It's a Saturday morning. It's 2am. I get called to an assault, and blearily climb out of bed, don whatever is at hand (a t-shirt with the immortal words, "Ketamine, Just Say Neigh!", and go downstairs, trying hard not to trip over the cat, sleeping on the stairs.
I arrive to see lots of people milling around two ambulances, and, fortunately, a similar number of police. I still feel nervous, and breathe a sigh of relief when I am directed to the relative safety of the back of one of the ambulances.
Once inside, I am greeted by InsomniacMedic. We nod to each other, quietly, as if we do not in fact know the other's secret identity. It's odd, calling him by his real name. He has it easy, just calls me "Doc."
I am told by one of the other 6 ambulance crew that the patient, hidden from view by a sea of green, has been hit over the head by a road sign. "What sort of road sign?" I quip. "Hold on, I'll go and check," was not the response I expected, as one of the police officers also crammed into the sardine can scurries out to find out, only to return a few minutes later with the news that it was a Keep Left sign.
With that vital piece of information to hand IM and I are able to make our plans: the patient has a GCS of 8, but I think most of that is due to alcohol rather than his head injury. I decide that he should go to the Major Trauma Centre (MTC), because one can never be sure about what is alcohol and what is head injury until a CT scan is forthcoming. As he is lying quietly on the ambulance trolley I decide that I would try and get him there without resorting to intubating and ventilating him.
This is a bit odd for me. Those of you who read my blog regularly may have noticed a more conservative approach. Whereas anyone who closed their eyes for a short while would be tubed and ventilated, I now seem to be taking the opposite approach and holding off on doing so, unless the patient's airway was compromised. It has been a while since I have intubated a patient pre-hospitally, and I wonder to myself if I am losing it.

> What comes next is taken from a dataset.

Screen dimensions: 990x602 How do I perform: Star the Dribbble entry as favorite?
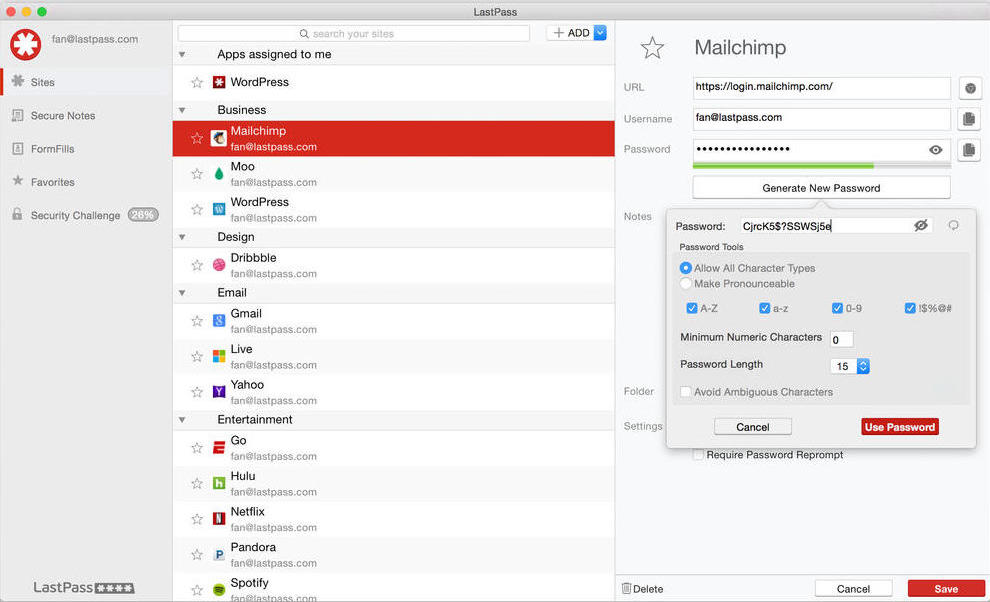[197, 265]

Still, we have a plan: as long as he behaves himself, he will be left alone. As I relate this to the others, and as IM raises an eyebrow in surprise, the patient makes the decision for me. Trying to get off the trolley, trying to remove his hard collar, and thrashing about in an altogether not-going-to-the-MTC-awake kind of way. So, it's a deep breath as IM gets intravenous access, and I draw up my drugs and prepare my equipment.
I wonder what on Earth is wrong with me - I have done this hundreds of times, in far more difficult situations than this one. And I don't always have someone like IM, whom I trust to help get me out of any sticky situations. I must be getting old, I muse, as the tube slides effortlessly into the patient's trachea.
Patient all settled in and comfy, I then turn to the thorny issue of my car. The last time I went to the MTC, it took over 2 hours to get me reunited with my vehicle, and I am in no mood to do that again. So I need someone to drive my car to the MTC for me. Guess who gets the job? Yep, my fellow blogger has the privilege of driving the RRD-mobile!!
An hour or so later, the patient off to CT scan, I have a quiet chat with IM, no-one else around, and the chance to speak openly about our "other" lives.
And, as I drive home, through the quiet streets of London, I reflect on the case, and on how it doesn't matter how many time you do something; it still has the potential to go horribly wrong. Maybe I am getting older. Maybe that's not such a bad thing.